Imagine you have a spreadsheet with potentially unclean data or data that is not confirmed to be interoperable. A museum may want to migrate their data to a different system or share it with an aggregator or a researcher may want to analyze data from different museums where each has their own thesaurus. To make the data legible to an external service or to understand that where one museum says “shoe” and another says “shoes” the exact same thing is meant, it makes sense to check the terms in question against larger (norm data) databases and add their ID for the entity in question. Thus, “shoe” and “shoes” become understandable as the same.

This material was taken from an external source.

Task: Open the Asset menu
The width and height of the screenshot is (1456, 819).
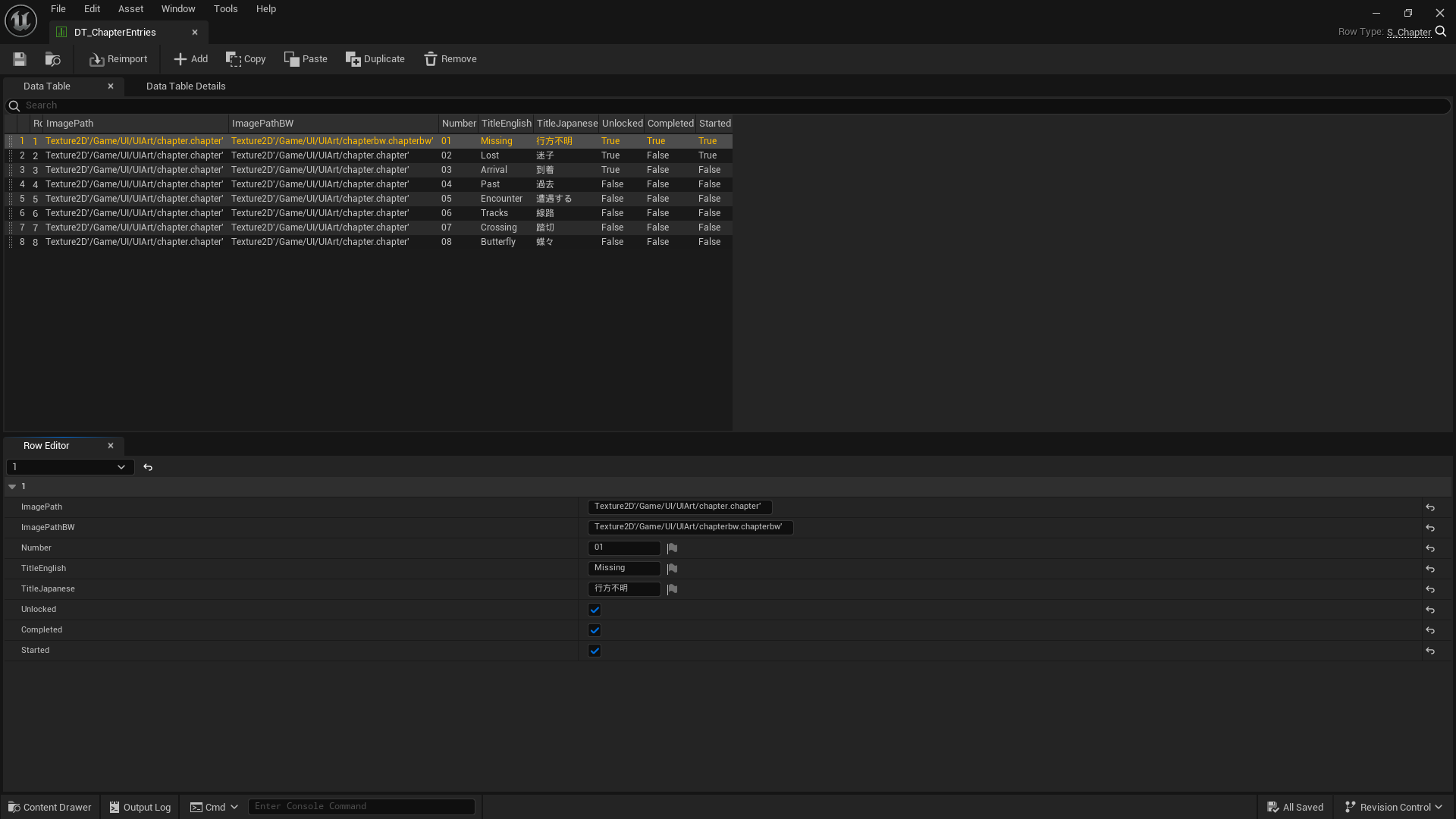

This process is called reconciliation. One of the most used tools to actually connect to external services and reconcile data this way is OpenRefine. But to do so, OpenRefine needs to be able to communicate with such services. The open standard by which they communicate is the Reconciliation API specification. Depending on how completely the API has been implemented, the consuming software may offer additional features such as offering alternatives, suggesting entries or displaying previews of entries made available through the API.
Since this weekend, museum-digital offers such APIs for different types of data.
In md:term, reconciliation APIs were added for each of the available controlled vocabularies. Besides the controlled vocabularies of museum-digital (tags, actors, places, times) this means that users of OpenRefine can now reconcile their data with select other vocabularies such as the Oberbegriffsdatei or the hessische Systematik. Besides implementing exact and partial matching of requested terms, this implementation features previews.
Two additional points are noteworthy in terms of md:term’s implementation of the reconciliation API specification.
1) Similar to museum-digital’s import tool, md:term’s reconciliation service attempts to clean up entered terms before reconciling. As such times are automatically rewritten (“1912 bis 1914” [1912 through 1914] becomes “1912-1914”), question marks and other markers of uncertainty are removed, and – whereever known – autocorrections stored in the city (Frankfurt a.M. > Frankfurt am Main) are applied to the terms.
2) Multilinguality: Whereas the current version of the regular reconciliation API does not consider multilinguality, the above-mentioned auto-corrections and rewriting are language-dependent. And so are previews and names of entities in md:term for museum-digital’s vocabularies. Hence, an additional parameter for the requested language can be supplied.
Reconciliation APIs for md:term may be found on the download page linked in the sidebar. Going this way, the language parameter is automatically set to the user’s current language.
Reconciliation by Inventory Number
To identify objects available published through museum-digital, a reconciliation API now exists in the frontend as well. It can be found at /reconcile/invno/
on each instance of museum-digital (e.g. here for the Hessian instance.
It reconciles entries by their inventory number. An additional number may be added to the URL to search only within a single institution. Where https://hessen.museum-digital.de/reconcile/invno/
allows matching objects by inventory numbers across all institutions publishing their objects on the Hessian instance of museum-digital, the https://hessen.museum-digital.de/reconcile/invno/1
will thus only search within the collections of the Freies Deutsches Hochstift / Frankfurter Goethe-Museum (the institution of the ID 1).
Reconciling GLAM data using the MD:term reconciliation API: an example
As they have much more experience with OpenRefine, I asked the colleagues from digiS whether they could provide a description of how to actually use the reconciliation API from a user perspective. This section is theirs:
Using the reconciliation API in OpenRefine is straightforward (cf. the OpenRefine documentation for a general introduction). Let’s walk through a typical workflow using GLAM data and the MD:term API!
Our sample dataset (adapted from actual data provided by the Sportmuseum Berlin) features, among others, columns on material/technique, object type and places.
These elements are just strings and consequently not linked to any authority file. Strings are not guaranteed to be unequivocal, nor are they particularly suitable for retrieval, programmatic reuse or multilingual contexts. In order for the data to be as useful as possible, let’s reconcile them with an authority file, in our case the MD:term vocabularies now readily accessible also via a reconciliation API.
If you have never used the MD:term reconciliation service you first have to add it to OpenRefine. Click on the small triangle in the header of the column you want to reconcile. Select Reconcile → Start reconciling.
In the following window, add the API endpoint you want to use (cf. https://term.museum-digital.de/downloads for a list of MD:term endpoints).
Now you can select the service for reconciliation:
In the following window, the only really important decision you have to take is whether or not to automatically match “candidates with high confidence”. Auto-matching speeds up the whole process, but you have less control over what happens with your data.
Hit “Start reconciling” to trigger the reconciliation process. You can now see that the strings have become links. In fact, they have been linked to possible entries in MD:term. If you choose the auto-match option, the most probable candidates have been selected automatically. If not, you have to select the candidate you want to match manually by clicking the arrow to the left. One arrow matches the value in the selected row only, two arrow match all identical values in the entire columns automatically.
Once you’re done with the reconciliation you can, for example, write the IDs of the reconciled values into a new column. Click once again on the small triangle on the left side of the top row of the column you’re working on. Go to Reconcile and Add entity identifiers column.
Name the column that is to be added and you will have a new column that contains the MD:term IDs.